La musique de Nawal, chanteuse comorienne, est spirituelle. Elle s’inspire des derviches (les sages) qui pratiquent des « dhikri« , une forme de respiration rythmique accompagnant la prière commémorative des morts illustres. C’est aussi une musique festive. Sur fond de polyphonie rythmique développée par divers instruments traditionnels et soutenue par des voix de femmes, la chanteuse se distingue aussi par la pertinence de ses textes à travers lesquels elle lance des messages d’amour et d’espoir, parle de son pays. On remarquera le délicieux « Ces gens-là« , reprise de J. Brel, une version relevée aux épices africaines.

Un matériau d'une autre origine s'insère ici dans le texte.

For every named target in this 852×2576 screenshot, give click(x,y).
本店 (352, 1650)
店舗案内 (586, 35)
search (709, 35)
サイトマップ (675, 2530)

Mohamed Bangoura est un maître tambour guinéen. Donc capable de décrypter les langages des tambours. Les percussions et chants des Baga, sur les côtes de l’océan Atlantique, entre le nord-ouest de Boké et la presqu’île de Kaloum, sont d’inspiration spirituelle. Le chant et la musique baga s’illustrent surtout par les voix de femmes rythmées par les percussions des hommes. L’album est né de la rencontre entre Mohamed Bangoura et Baba Keïta, chef d’orchestre et lui aussi maestro des rythmes africains. Un album sacré.
Sonny Rollins est le dernier grand ténor vivant de la belle époque du jazz, celle où les musiciens s’affrontaient, armés de leurs instruments, à coups de notes graves et aiguës. L’artiste âgé de 71 ans propose un album aux accents West Indies, teintés de calypso et de bossa, accompagné entre autres de Jack Dejohnnette à la batterie, de Stephen Scott au piano et de Bob Cranshaw à la basse. Le saxophoniste, partagé entre le jazz traditionnel et les rythmes swinguant de la Caraïbe, choisit de nous faire danser sur six titres étonnamment longs (une moyenne de 7 minutes pour chacun). Un Sonny Rollins heureux.
Rachelle Ferrell se distingue par la qualité de sa voix : on lui accorde assez volontiers six octaves. Ses deux précédents albums, « First instrument » en 1990 et « Rachell Ferrell » en 1992 présageaient une grande carrière et un succès assuré. Mais voilà que l’artiste à la voix la plus accomplie, imaginative et émotionnelle de cette décennie, comme l’annonçait Billboard Magazine, disparaît de la scène musicale. Elle réapparaît après huit ans d’absence sous la direction de son mentor George Duke, qui lui concocte un album sur mesure. Un album soul qui traduit ces huit années de réflexions. La chanteuse y est moins brillante que dans les précédents, mais sa voix est intacte.
Seta Touré fut un des leaders des Touré Kunda, avec lesquels il a réalisé « Salam » en 1990 et « Sounké » en 1991. Séparé du groupe, il médite sur ses traditions, la manière de les défendre et démarre une carrière solo en 1995 avec « Africa« , un album sincère et engagé. Son nouvel album est dans la même verve, mais demeure peu convainquant. L’artiste a du mal à se détacher des sonorités et du style propre à Touré Kunda. On remarquera au passage la présence de son fils membre du groupe Touré Touré, Daby Touré, justement pour apporter un souffle nouveau à sa musique. « Boundi » est un premier jet, mais là encore, l’empreinte Touré Touré est visible.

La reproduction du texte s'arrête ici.